Owing to the exposed nature of Newcastle harbour it was never a favourite port for larger sailing vessels, and the inshore boats which did use it were generally smaller than those of Kilkeel or Annalong.
Exactly when and by whom the first pier was built at Newcastle is unclear. If is known to have been in disrepair in the mid-1820s when John Lynn opened up a granite quarry on Thomas mountain. A longer second pier was built to the south of the original one in the late 1820s. Samuel Lewis reports in his Topographical Dictionary of lreland (1837): “A commodious pier has been erected on an excessive scale at an expense of £30,000; it is accessible at high water to vessels of large burden, and has been very beneficial to the trade of the town”.
Lord Annesley apparently contributed £2,000 towards its cost and the Fisheries Board a further £1,500. The harbour served a three-fold purpose:
- as a base for fishermen,
- as a base for the Coastguards,
- and as a port of call for coasting schooners engaged in the export of oats, barley, potatoes and granite:
It was also home to luggers, nickeys and nobbies engaged in fishing.
In 1838, the pier was severely damaged in a storm. Despite a petition from Rev J. Moore (agent to the Annesley estate) to the Board of Works in 1841, no official action was forthcoming until 1847 when it approved rebuilding and extending the ‘new’ pier and the construction of a breakwater-cum-quay to the north of the ‘old’ pier.
It is also on record that the policy of providing public funds to assist in the building of such harbours as Portavogie and Ardglass began in 1846, and with the authority of Parliament harbours were also constructed at Annalong, Ballywalter, Newcastle and Kilkeel The 1847 scheme is shown in a BoW map reproduced in Guide to the Archives of the Office of Public Works (OPW,1994). This work got underway in 1848, but was curtailed by future storm damage and poor workmanship.
It was finally completed in 1850 at a cost of £10,000. Unfortunately, Newcastle’s southern pier was breached yet again in 1852 and 1854. Such damage seems to have been a recurrent theme in the harbour’s history; George Bassett, writing in 1888, noted that about 100 foot of the pier was washed away in 1874. Repairs were eventually effected.

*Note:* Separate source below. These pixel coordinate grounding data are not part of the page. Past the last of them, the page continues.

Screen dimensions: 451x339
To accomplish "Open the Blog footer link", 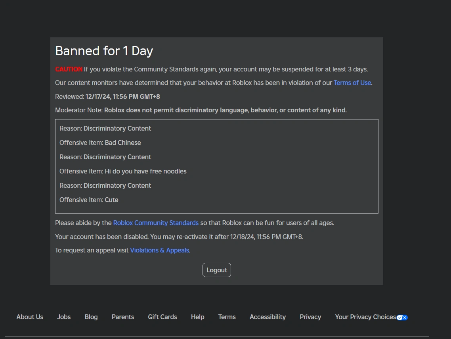I will coord(91,317).
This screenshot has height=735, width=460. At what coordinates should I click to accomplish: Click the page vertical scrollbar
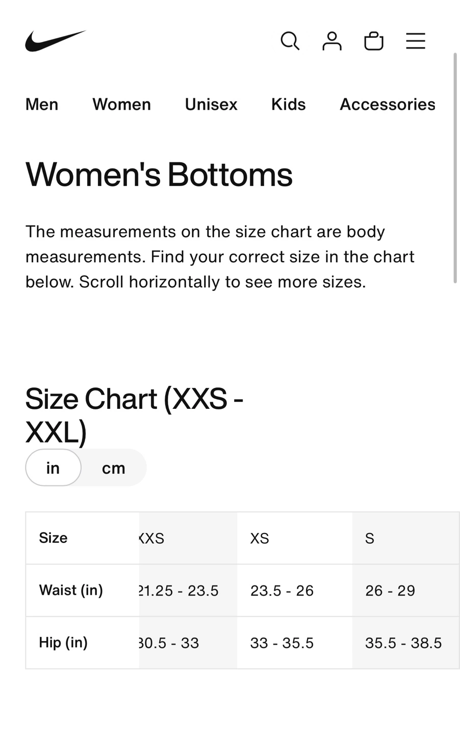point(455,167)
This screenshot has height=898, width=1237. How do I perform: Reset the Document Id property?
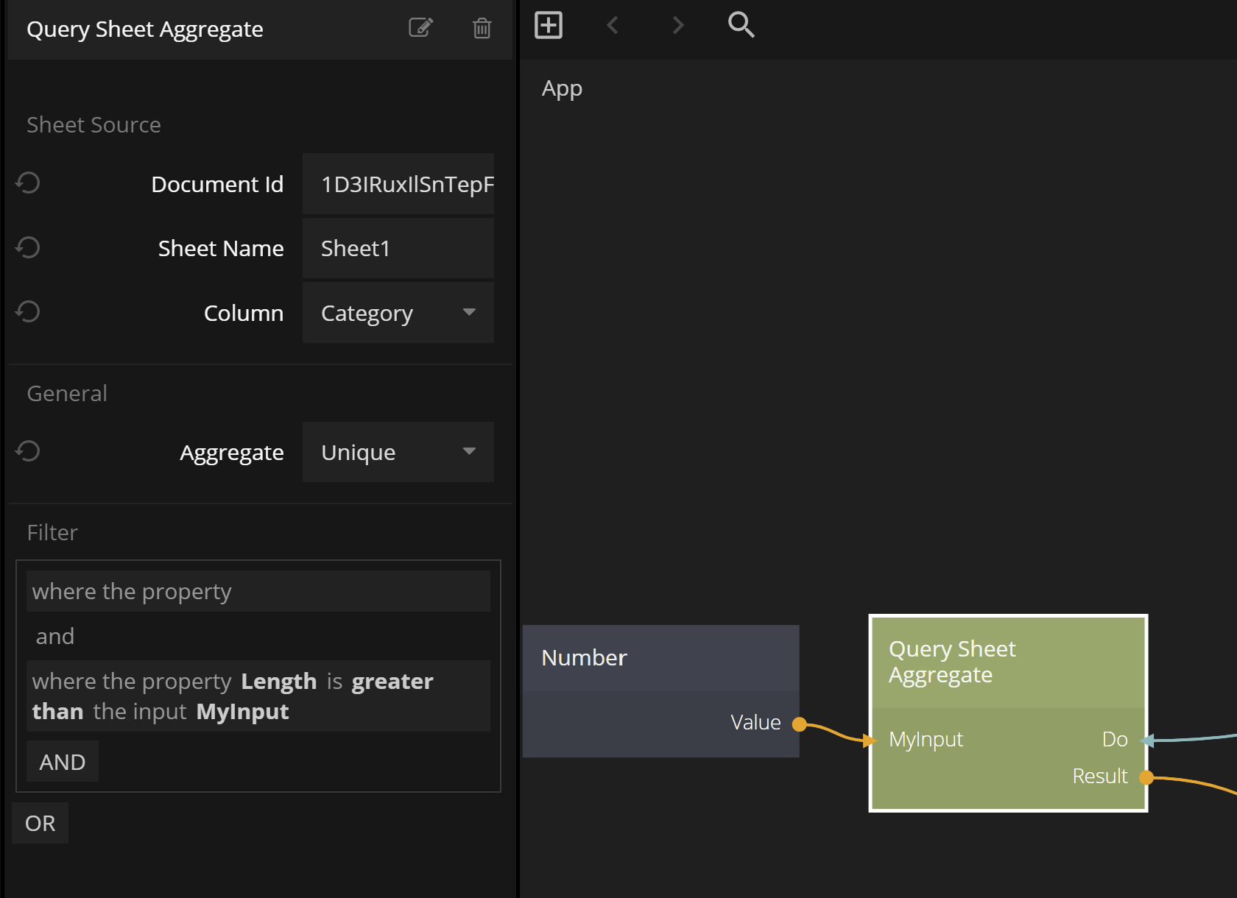pos(28,183)
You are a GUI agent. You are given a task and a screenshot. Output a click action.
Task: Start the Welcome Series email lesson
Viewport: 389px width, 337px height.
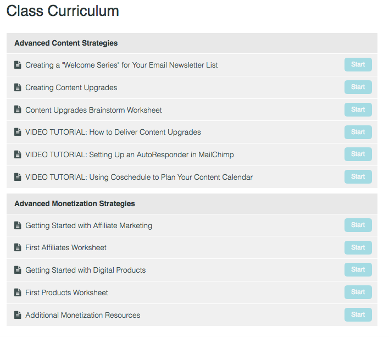pyautogui.click(x=358, y=64)
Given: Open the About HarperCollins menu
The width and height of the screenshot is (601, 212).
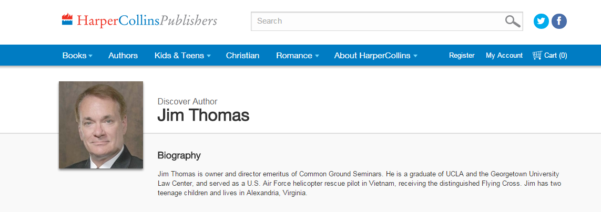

Reverting to the year 1850. this period saw further investment in Newcastle with the building of a lifeboat house, a coastguard station and a bathing house – the last named heralding the town’s beginning as a holiday resort.
THE SOUTHERN PIER
To continue with work at the harbour, a major contract on the large pier was completed in 1905, the work taking place around the same time as the building of the Slieve Donard Hotel. A resident of the harbour area, Jim Murphy of King Street, interviewed in 1995, remembered his father saying that he worked as a nipper (a young lad) at the building of the new pier.
Former Harbour-Master Hugh Paul described how the quarried stones were transported from Millstone mountain. ‘The stones’ he said, ‘were loaded on to buggies which were operated on a railroad system. A full buggy when released pulled up an empty one. and when the empty one was filled and released it pulled up another empty one, and so on. ‘When the full buggies came down to Forge Row above the harbour. their loads were transferred by crane on to flat carts which were drawn down to the harbour by horses working ‘fore and aft’.’ The stones were shipped mainly to Liverpool,’ said Hugh ‘or taken by railway to Downpatrick, or to Belfast for the erection of big buildings including Stormont. ‘The men who quarried stone on the mountain,’ he added, ‘were paid fourteen shillings per fortnight’.
Coming to the latter part of the twentieth century, Down District Council in 1974 decided to spend up to £10,000 to protect the big pier from being undermined. It was reported that approximately 1,000 tons of huge boulders which had been tipped over the seaward side of the pier in 1972 had been moved by severe gales in January and February of 1974. Subsequent measures by the Council affected the entrance to the harbour to the extent that the lifeboat could leave and enter at only limited states of the tide. But, the building of the new lifeboat house outside the harbour in 1993 solved that particular problem. (considerable silting still occurs around the entrance to the harbour and requires the council to hire contractors to remove the sand deposits and does to a certain extent have an effect on the lifeboat launching)
Fishing itself at Newcastle was at a low ebb ever since the fishing disaster of 1843, when 46 fishermen from Newcastle and 27 from Annalong lost their lives in the greatest fishing tragedy these shores have ever known. (separate article).
Mr Paul, however, recalled that in his boyhood days some 40 to 50 skiffs would assemble in the bay and set out to fish mainly along the Mourne coast. A few of the skiffs which came readily to his mind included Bonny Jane, Primrose, Golden Bough, St. Patrick, St. Mary, Shooting Star, Express and John Francis (an ex-marine lifeboat). Robert and Jack Orr, he said, owned a schooner. Speaking of the long-line fishermen, Hugh said they often fished for whiting in Strangford Lough. The boats were mostly 16 ft. or 1 7ft. and a notable one was the Jane owned by James Smith.
He also recalled that James and William Gould built open skiffs and punts for sailing, and also dinghies, in Castle Park. ‘Their sister Jeannie’, he added, ‘helped in the softening of the timber, and in driving and clinching the nails’. ‘But there’s no skiff fishing and no boat building now’ added Hugh, wistfully.